La sicología moderna relaciona emoción y memoria, de manera que claramente se acepta la propiedad que se atribuye a las emociones de crear recuerdos precisos e imborrables.
Notas:
1. Es un caso semejante al de Agustín Gómez Arcos (nacido en 1933) al que Luis Antonio de Villena denomina como “el más español de los escritores franceses” (El Mundo, 21-03-1998)
2. Dificultad apreciable sobre todo en obras como Le sortilège espagnol (1977) y Le dictionnaire amoureux de l’Espagne (2007)
3. Ver “Madres malas y literatura del exilio” en Revista de Filología de la Universidad de La Laguna, nº 22, Servicio de Publicaciones Universidad de La Laguna. España, 2004, pp. 175-185.
4. La paginación a la que se hace referencia en este trabajo corresponde a la novela Tanguy, publicada por la editorial Ikusager en 1996.
5. Al Die Fahne hoch (Al Viento las Banderas) o el Himno de Horst Wessel, fue el himno del Partido Nacionalsocialista en general, y de las SA en particular.

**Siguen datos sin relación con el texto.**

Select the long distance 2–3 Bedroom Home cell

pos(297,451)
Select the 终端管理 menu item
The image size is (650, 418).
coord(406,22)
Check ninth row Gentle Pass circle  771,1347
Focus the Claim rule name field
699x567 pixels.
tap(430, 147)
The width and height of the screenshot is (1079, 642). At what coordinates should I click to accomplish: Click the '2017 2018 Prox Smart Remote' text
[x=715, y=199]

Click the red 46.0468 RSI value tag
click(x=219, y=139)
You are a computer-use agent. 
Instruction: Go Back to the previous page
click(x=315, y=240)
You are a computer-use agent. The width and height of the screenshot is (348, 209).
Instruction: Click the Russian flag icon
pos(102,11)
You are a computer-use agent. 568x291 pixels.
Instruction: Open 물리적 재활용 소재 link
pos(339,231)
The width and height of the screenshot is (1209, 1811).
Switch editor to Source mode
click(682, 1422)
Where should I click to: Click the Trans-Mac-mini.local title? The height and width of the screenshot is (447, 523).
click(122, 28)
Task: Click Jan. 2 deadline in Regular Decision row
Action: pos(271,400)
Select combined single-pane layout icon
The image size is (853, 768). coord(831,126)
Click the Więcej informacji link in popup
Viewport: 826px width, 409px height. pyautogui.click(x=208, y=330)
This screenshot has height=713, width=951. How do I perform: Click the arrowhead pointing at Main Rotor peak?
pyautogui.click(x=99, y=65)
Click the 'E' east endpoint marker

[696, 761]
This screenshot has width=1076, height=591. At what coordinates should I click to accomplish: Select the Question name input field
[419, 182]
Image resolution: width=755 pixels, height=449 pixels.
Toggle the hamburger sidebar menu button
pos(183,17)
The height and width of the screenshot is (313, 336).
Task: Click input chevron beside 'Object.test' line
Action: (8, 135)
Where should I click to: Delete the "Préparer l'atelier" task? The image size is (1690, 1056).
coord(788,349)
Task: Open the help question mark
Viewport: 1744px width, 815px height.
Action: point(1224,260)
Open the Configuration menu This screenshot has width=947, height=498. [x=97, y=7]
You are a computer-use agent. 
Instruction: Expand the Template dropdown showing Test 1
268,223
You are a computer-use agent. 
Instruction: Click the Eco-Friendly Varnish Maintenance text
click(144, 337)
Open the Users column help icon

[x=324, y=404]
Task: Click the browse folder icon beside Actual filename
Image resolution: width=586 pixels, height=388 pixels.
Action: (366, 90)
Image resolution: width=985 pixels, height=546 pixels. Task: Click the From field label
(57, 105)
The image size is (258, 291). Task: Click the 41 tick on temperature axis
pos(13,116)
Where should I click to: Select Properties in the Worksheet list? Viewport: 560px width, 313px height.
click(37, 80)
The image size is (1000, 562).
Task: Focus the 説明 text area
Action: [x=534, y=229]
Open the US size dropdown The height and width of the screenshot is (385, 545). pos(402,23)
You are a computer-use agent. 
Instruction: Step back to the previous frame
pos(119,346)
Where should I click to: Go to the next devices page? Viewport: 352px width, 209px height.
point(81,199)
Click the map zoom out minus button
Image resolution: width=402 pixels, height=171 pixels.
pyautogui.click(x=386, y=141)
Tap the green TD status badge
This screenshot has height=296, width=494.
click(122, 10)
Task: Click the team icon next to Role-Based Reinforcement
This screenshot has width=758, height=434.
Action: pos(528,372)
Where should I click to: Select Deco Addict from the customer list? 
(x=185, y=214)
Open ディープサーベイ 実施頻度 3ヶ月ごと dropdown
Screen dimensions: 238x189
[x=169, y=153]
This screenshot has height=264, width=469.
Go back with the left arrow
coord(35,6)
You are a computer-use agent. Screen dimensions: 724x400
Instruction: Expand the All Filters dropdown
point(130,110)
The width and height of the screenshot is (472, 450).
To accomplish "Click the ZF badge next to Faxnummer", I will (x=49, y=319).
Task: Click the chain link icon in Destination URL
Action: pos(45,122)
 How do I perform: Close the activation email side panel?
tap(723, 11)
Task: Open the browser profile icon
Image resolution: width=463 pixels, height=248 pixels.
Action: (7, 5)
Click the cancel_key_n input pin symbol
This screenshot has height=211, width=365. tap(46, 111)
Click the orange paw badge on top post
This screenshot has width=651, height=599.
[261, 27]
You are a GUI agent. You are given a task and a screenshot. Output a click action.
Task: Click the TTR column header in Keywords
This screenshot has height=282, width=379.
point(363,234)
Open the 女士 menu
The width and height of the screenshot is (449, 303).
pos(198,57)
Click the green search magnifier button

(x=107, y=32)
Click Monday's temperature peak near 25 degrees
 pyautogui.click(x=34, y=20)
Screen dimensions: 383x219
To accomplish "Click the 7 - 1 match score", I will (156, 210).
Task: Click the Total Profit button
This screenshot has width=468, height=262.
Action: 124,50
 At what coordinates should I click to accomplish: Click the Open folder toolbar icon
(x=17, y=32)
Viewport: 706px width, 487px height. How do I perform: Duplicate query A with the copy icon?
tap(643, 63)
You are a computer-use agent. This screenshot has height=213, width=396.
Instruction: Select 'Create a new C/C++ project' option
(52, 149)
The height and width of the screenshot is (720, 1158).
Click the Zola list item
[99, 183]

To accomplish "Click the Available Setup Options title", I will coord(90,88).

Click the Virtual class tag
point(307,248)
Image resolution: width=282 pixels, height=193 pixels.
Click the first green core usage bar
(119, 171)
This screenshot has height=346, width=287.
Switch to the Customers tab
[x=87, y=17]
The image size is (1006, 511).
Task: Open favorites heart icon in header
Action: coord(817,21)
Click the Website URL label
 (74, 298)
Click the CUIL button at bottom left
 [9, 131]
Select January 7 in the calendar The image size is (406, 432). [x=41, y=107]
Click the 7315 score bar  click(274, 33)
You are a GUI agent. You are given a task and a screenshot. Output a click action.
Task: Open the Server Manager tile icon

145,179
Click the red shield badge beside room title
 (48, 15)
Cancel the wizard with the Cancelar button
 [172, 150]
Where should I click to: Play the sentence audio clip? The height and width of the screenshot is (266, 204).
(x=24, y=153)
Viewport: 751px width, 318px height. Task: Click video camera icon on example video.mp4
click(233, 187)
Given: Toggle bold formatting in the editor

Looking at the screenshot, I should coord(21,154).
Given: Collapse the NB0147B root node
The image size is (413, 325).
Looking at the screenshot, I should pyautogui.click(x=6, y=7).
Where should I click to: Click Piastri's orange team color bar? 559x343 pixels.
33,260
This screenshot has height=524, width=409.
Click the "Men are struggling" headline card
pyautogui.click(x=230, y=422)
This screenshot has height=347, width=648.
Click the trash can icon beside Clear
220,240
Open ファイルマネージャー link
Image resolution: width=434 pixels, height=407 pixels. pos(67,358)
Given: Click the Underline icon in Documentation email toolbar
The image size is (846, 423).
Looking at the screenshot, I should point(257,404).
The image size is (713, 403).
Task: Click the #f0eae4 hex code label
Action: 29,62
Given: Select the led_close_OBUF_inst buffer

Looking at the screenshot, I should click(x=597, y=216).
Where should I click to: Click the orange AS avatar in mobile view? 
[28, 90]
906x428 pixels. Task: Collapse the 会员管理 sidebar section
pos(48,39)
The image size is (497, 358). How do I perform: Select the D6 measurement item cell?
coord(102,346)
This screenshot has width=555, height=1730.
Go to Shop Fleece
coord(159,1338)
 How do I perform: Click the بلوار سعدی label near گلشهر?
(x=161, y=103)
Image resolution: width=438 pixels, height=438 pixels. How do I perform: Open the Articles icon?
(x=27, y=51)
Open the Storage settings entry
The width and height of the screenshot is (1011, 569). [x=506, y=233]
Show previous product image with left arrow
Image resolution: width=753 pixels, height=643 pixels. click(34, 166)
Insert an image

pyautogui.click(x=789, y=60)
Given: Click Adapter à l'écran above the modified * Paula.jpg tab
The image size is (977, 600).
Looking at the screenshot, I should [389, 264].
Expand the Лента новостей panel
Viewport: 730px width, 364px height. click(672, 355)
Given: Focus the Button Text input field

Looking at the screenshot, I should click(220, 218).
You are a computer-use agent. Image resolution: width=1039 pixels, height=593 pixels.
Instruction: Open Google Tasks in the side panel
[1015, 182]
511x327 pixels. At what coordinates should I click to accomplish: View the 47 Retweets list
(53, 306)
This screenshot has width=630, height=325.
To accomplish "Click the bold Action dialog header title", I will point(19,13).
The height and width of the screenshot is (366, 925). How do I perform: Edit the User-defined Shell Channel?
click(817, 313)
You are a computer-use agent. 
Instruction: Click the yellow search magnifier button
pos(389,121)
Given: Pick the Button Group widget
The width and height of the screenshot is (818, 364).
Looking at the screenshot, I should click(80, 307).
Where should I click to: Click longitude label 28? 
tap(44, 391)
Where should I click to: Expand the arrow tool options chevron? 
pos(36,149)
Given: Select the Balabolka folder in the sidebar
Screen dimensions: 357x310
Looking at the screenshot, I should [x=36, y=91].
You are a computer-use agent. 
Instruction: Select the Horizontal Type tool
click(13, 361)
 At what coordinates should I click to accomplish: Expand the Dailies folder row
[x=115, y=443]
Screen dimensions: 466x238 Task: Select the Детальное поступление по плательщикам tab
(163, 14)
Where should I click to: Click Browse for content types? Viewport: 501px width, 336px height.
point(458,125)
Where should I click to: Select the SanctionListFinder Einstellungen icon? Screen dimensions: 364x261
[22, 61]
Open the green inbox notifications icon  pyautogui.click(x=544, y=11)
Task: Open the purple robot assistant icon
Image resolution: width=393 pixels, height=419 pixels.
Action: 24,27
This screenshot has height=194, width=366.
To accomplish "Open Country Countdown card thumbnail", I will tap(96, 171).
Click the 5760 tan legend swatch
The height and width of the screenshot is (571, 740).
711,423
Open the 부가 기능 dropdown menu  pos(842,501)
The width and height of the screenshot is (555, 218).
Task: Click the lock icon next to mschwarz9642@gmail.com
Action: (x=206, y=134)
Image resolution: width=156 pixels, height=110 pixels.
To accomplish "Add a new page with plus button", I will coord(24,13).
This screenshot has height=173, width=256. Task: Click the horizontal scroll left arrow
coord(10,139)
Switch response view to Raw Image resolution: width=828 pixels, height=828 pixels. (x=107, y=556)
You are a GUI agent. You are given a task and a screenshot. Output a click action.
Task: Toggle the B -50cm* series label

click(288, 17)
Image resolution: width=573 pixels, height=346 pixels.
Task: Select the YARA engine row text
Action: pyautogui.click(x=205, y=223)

6. Se refiere al Asilo Durán. La Congregación de “San Pedro Ad Vincula" (San Pedro entre cadenas), fundada en Marsella el 1 de agosto de 1839 por el P. Carlos José-María Fissiaux, que pretendía ser un “ángel liberador” para los jóvenes marginados e inadaptados, inicia su actividad en España el 1 de julio de 1884 en Barcelona en la Casa Municipal de Corrección. Muy pronto tendrá obra propia denominada Asilo Durán.